*QUOTED PASSAGE*
** START **
The Problem with Lincoln

in Books

The Problem with Lincoln by Thomas J DiLorenzo

Abraham Lincoln
Photo: Alexander Gardner

People who have delved deeply enough into Abraham Lincoln – or have at least read the works of those who have – can appreciate that there are two Abrahams Lincoln.

One being the almost saintly abolitionist who was the champion of the founding principles of the US and the rights of those who were unjustly enslaved or downtrodden, who defended the United States as intended by our founders. The master statesman who we can only wish had served during better times.

The second being the racist, oligarchical, and duplicitous monster who actually existed.

The Problem with Lincoln is Thomas J DiLorenzo’s third book explaining this in painstakingly sourced detail.

In The Real Lincoln, DiLorenzo made his case against the widely accepted beliefs about who Lincoln was and what he actually stood for. If you want a general overview of Lincoln’s evils, start with this one.

In Lincoln Unmasked, DiLorenzo expanded on this and added information about areas where Lincoln was even worse than he had understood him to be when he wrote the first volume.

In this book, DiLorenzo focuses on three things: a number of specific and hard-to-dismiss sources, the political mindset that Lincoln emerged from, and the effort to posthumously beautify him as the only superficially recognizable figure we’re taught about in public schools and countless worshipful and dogmatic biographies.
** END **
*WRITTEN EXERCISE A*
According to the Lincoln book review, which DiLorenzo book should a reader start with for a general overview of Lincoln's evils?
*WRITTEN EXERCISE B*
Please copy everything in the Lincoln book review from "One being the" down to "the first volume.", word for word.
*WRITTEN EXERCISE C*
Keep writing the Lincoln book review, picking up right after its final sentence.

*DATASET ROWS*
** START **
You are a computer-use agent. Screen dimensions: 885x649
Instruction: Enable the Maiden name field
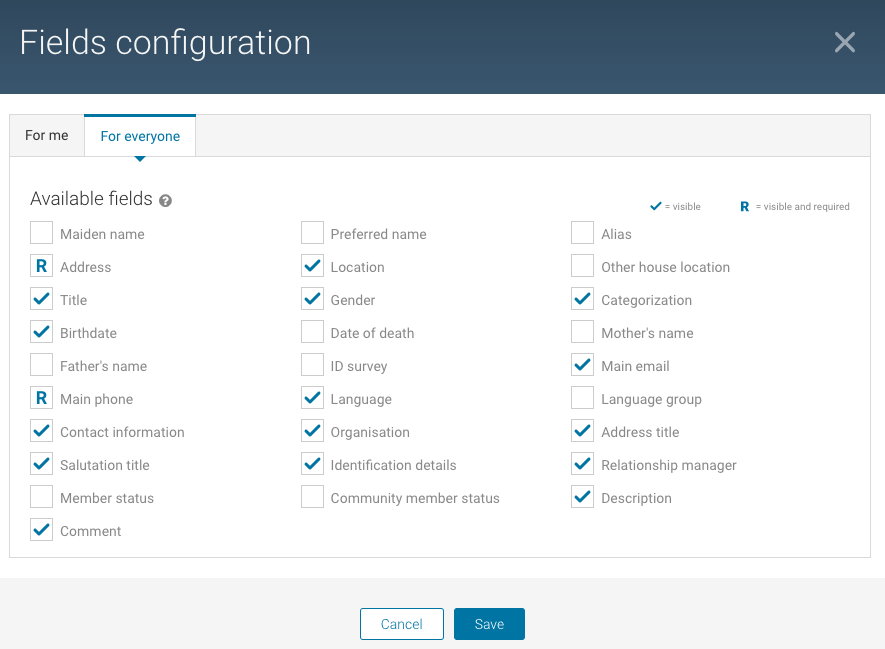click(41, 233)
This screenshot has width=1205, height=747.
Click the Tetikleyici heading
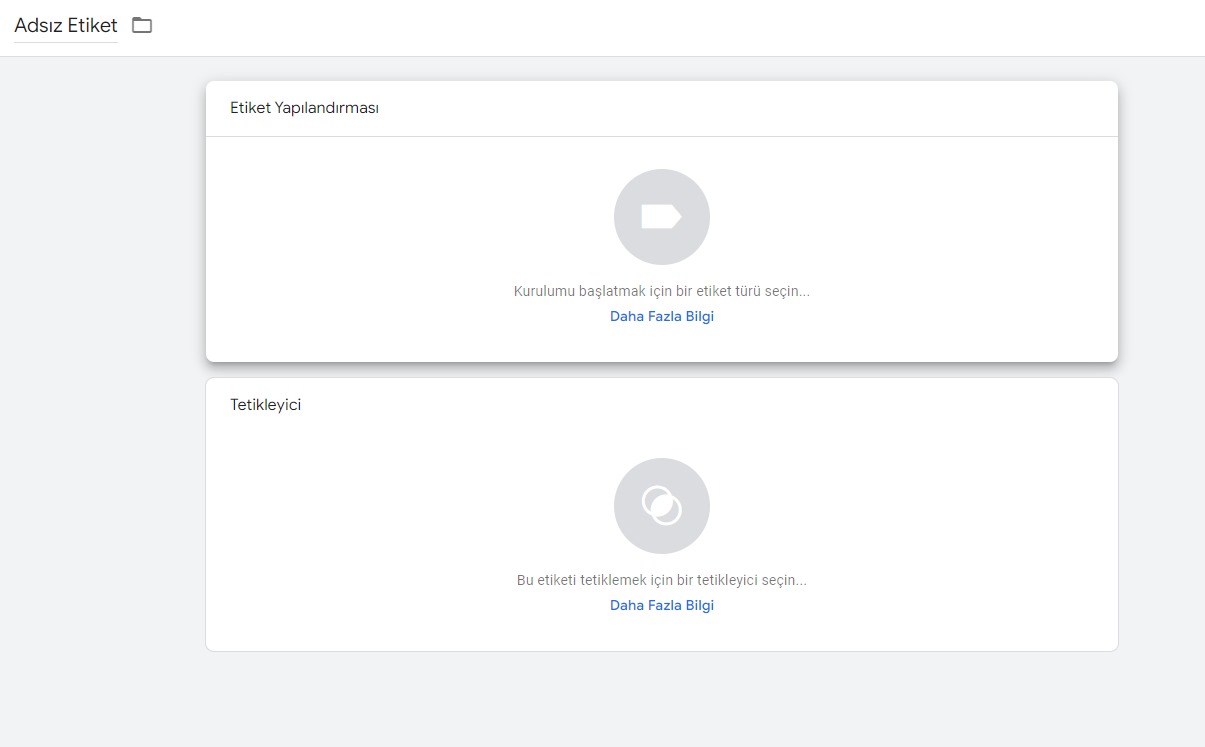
** END **
*TASK RESPONSE A*
The Real Lincoln.

*TASK RESPONSE B*
One being the almost saintly abolitionist who was the champion of the founding principles of the US and the rights of those who were unjustly enslaved or downtrodden, who defended the United States as intended by our founders. The master statesman who we can only wish had served during better times.

The second being the racist, oligarchical, and duplicitous monster who actually existed.

The Problem with Lincoln is Thomas J DiLorenzo’s third book explaining this in painstakingly sourced detail.

In The Real Lincoln, DiLorenzo made his case against the widely accepted beliefs about who Lincoln was and what he actually stood for. If you want a general overview of Lincoln’s evils, start with this one.

In Lincoln Unmasked, DiLorenzo expanded on this and added information about areas where Lincoln was even worse than he had understood him to be when he wrote the first volume.

*TASK RESPONSE C*
Some of the documents that DiLorenzo focused on include Lincoln’s first inaugural addresses, the Corwin Amendment, and the Emancipation Proclamation – with the exact text of ten selected and important documents included in appendices to eliminate any inconvenience for the reader checking these documents personally. In his first inaugural address, Lincoln stakes out his neutral to favorable stance on slavery and states the exact conditions under which there won’t be bloodshed and violence. Despite denying knowledge of the exact language of the Corwin Amendment in that address, DiLorenzo outs Lincoln as the architect and probably author of this amendment to prevent constitutional amendments to ever eliminate slavery (we’d be stuck with such provisions to this day if Lincoln had his way). In the Emancipation Proclamation, Lincoln went out of his way to NOT free even one slave in any areas under Union control, to the point of enumerating twelve Louisiana parishes and New Orleans as places where Slavery would continue.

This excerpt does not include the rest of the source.